One argument against the use of intensive upfront treatment is the limited availability of treatment options in the event of relapse; R-IVAC contains several agents that are typically used in salvage regimens. However, outcomes after DLBCL progression are generally poor, with PFS rates following intensive salvage therapy of only 20%–30% across studies.4, 5, 6 Even with chimeric antigen receptor T-cell therapy, relatively short-term PFS rates for the selected patients included in pivotal trials remain below 40% on a per-protocol basis, and intention-to-treat analyses are lacking.40,41 In this trial, 25% of all patients with relapsed/refractory disease are alive and in ongoing remission, in keeping with other studies and emphasising the importance of effective front-line treatment.

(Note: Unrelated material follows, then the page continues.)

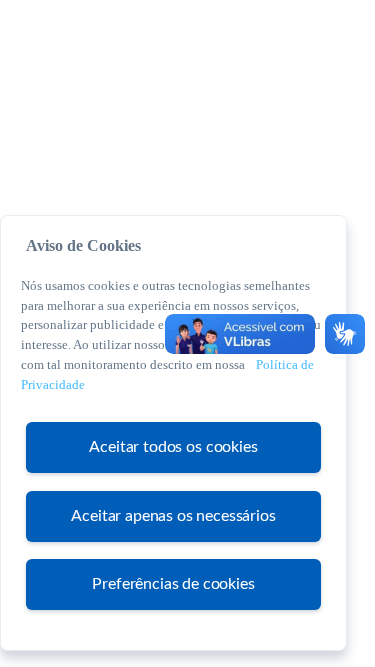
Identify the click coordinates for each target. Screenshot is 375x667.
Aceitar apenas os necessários (173, 516)
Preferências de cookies (173, 584)
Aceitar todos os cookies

In summary, this phase 2 trial demonstrates that R-CODOX-M/R-IVAC is an effective regimen for the treatment of high-risk DLBCL, with promising survival rates. Toxicity with this intensive regimen was manageable for most patients, although it was less well tolerated in patients aged >50 years with impaired PS (≥2). Our findings indicate that R-CODOX-M/R-IVAC warrants being explored further in comparative studies against standard R-CHOP chemotherapy.
Acknowledgements
The CRUK & UCL Cancer Trials Centre acknowledges the support of the National Institute for Health Research, through the National Cancer Research Institute. We are grateful to Paul Smith, Jo Gambell, Toyin Adedayo and Humra Shah for their expertise and assistance with trial management. KMA receives support from the NIHR Biomedical Research Centre at University College London Hospitals NHS Foundation Trust and University College London. The study was approved by UK National Research Ethics Committee (reference 05/Q0201/81).
Funding
Bloodwise supported the conduct of this trial through the Cancer Research UK and University College London Cancer Trials Centre [grant number LLR04058]. Pegylated granulocyte–colony stimulating factor (Neulasta) was supplied free of charge by Amgen Ltd.
Disclosure
AKM has received funding for travel and medical advisory board participation from F. Hoffman-La Roche and Amgen, and speakers' fees from F. Hoffman-La Roche. EHP has received research funding from F. Hoffman-La Roche. KMA has received funding for travel expenses and medical advisory board participation from F. Hoffman-La Roche. RPa has received funding for medical advisory board participation from F. Hoffman-La Roche. All other authors declare no relevant conflicts of interest.
Footnotes
Note: These data were presented orally at the European Hematology Association Annual Congress in Stockholm, Sweden in June 2018, and at the International Conference on Malignant Lymphoma in Lugano, Switzerland in June 2015.